• Given records:
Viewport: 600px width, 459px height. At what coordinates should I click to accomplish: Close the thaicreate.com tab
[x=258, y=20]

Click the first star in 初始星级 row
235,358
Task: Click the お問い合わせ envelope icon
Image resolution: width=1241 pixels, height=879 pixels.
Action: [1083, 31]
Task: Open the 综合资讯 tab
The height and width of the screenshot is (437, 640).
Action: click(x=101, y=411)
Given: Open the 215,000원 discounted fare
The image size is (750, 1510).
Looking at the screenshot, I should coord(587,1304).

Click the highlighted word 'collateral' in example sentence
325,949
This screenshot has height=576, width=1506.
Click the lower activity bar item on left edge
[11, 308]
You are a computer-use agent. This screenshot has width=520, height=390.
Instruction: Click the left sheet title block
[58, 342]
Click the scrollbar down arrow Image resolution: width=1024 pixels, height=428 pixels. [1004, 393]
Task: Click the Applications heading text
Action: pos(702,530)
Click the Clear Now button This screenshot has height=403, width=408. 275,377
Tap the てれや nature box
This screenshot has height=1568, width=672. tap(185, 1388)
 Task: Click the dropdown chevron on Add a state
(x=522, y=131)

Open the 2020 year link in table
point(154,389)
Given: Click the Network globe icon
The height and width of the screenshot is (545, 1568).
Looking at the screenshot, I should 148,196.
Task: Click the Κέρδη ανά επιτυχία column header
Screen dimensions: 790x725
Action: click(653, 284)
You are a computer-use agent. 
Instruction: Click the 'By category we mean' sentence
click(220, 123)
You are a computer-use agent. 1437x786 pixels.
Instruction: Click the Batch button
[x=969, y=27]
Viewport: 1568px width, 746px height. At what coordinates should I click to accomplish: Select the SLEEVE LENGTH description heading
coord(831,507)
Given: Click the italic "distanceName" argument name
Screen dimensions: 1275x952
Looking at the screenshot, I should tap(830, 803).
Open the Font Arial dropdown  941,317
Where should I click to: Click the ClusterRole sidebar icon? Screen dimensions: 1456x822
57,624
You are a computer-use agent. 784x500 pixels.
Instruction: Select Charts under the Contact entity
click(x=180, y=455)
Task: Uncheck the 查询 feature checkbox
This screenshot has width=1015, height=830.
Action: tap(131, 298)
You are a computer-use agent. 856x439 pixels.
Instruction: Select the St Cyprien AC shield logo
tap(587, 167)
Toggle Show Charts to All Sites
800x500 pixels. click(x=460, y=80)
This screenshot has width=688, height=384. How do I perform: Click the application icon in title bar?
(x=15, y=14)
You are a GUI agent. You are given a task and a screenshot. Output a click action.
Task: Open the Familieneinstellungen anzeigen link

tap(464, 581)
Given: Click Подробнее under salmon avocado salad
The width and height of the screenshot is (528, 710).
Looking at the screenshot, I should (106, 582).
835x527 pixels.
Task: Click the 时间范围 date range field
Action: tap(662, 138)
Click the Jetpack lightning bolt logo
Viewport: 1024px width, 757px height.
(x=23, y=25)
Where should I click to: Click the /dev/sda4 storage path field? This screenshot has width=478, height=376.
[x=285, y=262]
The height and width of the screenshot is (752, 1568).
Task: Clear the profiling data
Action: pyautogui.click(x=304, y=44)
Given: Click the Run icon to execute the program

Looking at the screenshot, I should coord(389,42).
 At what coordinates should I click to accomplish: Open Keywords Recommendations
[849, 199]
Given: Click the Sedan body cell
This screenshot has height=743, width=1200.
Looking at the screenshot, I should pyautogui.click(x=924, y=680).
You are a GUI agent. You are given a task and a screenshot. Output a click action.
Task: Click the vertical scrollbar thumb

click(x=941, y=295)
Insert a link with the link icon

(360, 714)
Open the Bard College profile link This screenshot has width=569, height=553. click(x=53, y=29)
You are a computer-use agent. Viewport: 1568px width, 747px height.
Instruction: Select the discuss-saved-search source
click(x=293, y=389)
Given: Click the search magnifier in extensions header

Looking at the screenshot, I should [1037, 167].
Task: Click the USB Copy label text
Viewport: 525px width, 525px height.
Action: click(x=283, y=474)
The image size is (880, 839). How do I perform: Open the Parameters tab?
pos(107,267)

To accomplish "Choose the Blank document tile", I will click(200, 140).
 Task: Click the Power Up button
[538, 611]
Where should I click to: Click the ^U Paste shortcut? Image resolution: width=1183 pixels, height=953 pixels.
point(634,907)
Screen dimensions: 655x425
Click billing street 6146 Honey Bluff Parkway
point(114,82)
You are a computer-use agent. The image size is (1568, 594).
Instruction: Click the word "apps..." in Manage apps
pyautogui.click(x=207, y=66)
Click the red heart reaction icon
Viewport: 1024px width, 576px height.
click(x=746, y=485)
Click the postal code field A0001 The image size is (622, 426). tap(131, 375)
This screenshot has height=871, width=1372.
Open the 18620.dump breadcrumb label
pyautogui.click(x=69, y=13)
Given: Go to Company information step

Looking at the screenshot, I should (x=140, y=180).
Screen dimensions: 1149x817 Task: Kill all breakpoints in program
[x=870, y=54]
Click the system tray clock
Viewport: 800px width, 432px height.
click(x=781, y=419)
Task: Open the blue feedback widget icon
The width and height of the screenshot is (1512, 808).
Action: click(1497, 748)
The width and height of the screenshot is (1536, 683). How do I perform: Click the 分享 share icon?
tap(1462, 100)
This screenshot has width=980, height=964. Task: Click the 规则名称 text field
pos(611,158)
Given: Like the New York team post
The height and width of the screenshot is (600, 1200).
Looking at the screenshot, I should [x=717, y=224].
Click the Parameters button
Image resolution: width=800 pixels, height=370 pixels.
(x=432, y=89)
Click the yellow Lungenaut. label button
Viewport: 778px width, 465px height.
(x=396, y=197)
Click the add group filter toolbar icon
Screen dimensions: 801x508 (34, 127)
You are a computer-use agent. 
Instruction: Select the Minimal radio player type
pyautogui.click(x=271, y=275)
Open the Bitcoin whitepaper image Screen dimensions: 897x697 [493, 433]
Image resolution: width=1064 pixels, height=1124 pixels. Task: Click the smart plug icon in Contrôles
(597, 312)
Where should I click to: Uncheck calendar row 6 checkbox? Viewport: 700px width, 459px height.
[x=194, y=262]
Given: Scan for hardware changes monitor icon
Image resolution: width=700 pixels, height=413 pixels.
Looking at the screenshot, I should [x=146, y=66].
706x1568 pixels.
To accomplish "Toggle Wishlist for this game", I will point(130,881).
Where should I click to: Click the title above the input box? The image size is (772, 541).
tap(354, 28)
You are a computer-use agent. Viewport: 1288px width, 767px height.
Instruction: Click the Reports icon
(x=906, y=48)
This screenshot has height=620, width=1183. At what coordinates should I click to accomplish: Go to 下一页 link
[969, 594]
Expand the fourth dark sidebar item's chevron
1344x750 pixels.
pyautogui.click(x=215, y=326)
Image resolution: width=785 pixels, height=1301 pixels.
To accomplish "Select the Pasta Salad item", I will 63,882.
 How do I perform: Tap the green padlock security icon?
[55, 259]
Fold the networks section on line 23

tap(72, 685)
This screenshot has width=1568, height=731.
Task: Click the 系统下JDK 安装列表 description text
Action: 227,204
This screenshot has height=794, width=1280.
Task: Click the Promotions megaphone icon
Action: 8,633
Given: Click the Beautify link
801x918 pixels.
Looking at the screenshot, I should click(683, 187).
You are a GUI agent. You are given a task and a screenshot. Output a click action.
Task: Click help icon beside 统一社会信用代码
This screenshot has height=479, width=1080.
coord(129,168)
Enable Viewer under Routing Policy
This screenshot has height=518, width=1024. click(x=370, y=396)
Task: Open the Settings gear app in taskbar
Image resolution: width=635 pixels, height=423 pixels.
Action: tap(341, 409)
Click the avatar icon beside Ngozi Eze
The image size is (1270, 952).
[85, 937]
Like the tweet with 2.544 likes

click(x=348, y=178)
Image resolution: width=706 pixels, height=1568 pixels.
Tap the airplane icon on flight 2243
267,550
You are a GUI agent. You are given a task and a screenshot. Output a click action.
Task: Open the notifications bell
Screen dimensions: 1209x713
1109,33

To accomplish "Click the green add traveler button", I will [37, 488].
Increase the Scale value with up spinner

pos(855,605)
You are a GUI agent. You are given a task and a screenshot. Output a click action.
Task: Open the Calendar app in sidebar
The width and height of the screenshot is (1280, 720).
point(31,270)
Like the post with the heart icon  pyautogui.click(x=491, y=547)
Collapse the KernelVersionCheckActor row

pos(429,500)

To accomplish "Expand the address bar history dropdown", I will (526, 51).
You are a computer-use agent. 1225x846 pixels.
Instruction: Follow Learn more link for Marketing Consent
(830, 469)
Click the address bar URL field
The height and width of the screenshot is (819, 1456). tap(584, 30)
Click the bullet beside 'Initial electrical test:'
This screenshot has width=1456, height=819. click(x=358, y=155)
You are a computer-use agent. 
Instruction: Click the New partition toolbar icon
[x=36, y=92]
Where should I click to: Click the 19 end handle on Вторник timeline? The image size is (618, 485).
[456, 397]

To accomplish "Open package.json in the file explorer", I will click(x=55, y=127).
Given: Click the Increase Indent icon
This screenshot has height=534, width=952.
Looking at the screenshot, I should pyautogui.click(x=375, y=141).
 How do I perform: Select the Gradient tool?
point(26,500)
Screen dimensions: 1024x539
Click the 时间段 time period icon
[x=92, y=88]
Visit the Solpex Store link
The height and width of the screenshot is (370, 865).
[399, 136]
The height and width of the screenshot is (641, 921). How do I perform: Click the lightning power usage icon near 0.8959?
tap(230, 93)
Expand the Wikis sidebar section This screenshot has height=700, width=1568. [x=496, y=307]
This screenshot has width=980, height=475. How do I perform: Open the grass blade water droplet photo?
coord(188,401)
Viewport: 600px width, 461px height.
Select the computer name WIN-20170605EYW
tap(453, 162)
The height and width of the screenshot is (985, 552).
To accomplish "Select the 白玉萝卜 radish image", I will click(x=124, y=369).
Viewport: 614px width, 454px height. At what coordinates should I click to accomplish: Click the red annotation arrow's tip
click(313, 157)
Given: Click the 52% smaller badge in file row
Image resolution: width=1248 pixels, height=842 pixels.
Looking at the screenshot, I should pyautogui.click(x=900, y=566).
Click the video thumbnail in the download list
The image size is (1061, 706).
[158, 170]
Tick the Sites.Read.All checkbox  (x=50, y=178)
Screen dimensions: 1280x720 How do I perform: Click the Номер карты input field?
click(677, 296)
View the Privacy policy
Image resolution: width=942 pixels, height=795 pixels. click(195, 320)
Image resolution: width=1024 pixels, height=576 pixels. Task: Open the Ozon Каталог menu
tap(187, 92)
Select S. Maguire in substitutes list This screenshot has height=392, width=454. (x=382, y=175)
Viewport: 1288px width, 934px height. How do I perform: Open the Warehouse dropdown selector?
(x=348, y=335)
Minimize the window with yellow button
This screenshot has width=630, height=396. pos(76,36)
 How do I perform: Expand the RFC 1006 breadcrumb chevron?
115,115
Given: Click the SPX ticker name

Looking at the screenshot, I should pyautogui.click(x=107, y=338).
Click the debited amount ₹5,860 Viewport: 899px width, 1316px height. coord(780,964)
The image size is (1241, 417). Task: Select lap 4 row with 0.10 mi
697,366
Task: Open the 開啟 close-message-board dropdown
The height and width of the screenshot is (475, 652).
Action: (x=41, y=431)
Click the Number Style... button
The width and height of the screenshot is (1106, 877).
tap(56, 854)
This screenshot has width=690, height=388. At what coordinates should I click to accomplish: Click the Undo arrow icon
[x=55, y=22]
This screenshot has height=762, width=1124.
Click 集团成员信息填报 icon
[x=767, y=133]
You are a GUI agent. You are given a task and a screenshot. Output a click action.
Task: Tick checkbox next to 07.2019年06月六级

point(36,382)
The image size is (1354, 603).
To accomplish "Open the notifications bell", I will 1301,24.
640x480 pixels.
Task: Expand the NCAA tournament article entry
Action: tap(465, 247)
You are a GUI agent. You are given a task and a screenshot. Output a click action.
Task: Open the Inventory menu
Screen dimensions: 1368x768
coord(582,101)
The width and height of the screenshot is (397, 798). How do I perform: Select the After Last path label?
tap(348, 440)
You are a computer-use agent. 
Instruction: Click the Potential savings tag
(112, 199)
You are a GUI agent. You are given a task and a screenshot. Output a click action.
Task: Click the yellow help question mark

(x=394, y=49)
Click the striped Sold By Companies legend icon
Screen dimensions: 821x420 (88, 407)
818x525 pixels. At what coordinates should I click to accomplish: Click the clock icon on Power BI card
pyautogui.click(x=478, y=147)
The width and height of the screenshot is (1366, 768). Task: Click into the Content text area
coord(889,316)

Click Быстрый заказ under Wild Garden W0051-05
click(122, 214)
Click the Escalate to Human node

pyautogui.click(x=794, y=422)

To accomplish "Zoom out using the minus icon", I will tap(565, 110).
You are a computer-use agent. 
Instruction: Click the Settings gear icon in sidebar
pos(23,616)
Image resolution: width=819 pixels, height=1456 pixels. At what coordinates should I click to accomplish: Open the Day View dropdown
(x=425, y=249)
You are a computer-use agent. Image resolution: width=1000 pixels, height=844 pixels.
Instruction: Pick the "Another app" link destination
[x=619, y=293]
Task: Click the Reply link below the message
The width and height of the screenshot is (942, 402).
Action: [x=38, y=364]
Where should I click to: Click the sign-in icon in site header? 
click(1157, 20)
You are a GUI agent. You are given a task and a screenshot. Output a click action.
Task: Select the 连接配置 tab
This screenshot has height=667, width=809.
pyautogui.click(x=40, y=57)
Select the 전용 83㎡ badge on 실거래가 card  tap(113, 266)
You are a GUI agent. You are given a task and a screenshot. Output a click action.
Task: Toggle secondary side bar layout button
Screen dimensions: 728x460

• What is expected:
Copy out the data above word for word, starting at its first line and ending with the line that contains "Task: Open the 综合资讯 tab".

• Answer for the task:
Viewport: 600px width, 459px height. At what coordinates should I click to accomplish: Close the thaicreate.com tab
[x=258, y=20]

Click the first star in 初始星级 row
235,358
Task: Click the お問い合わせ envelope icon
Image resolution: width=1241 pixels, height=879 pixels.
Action: [1083, 31]
Task: Open the 综合资讯 tab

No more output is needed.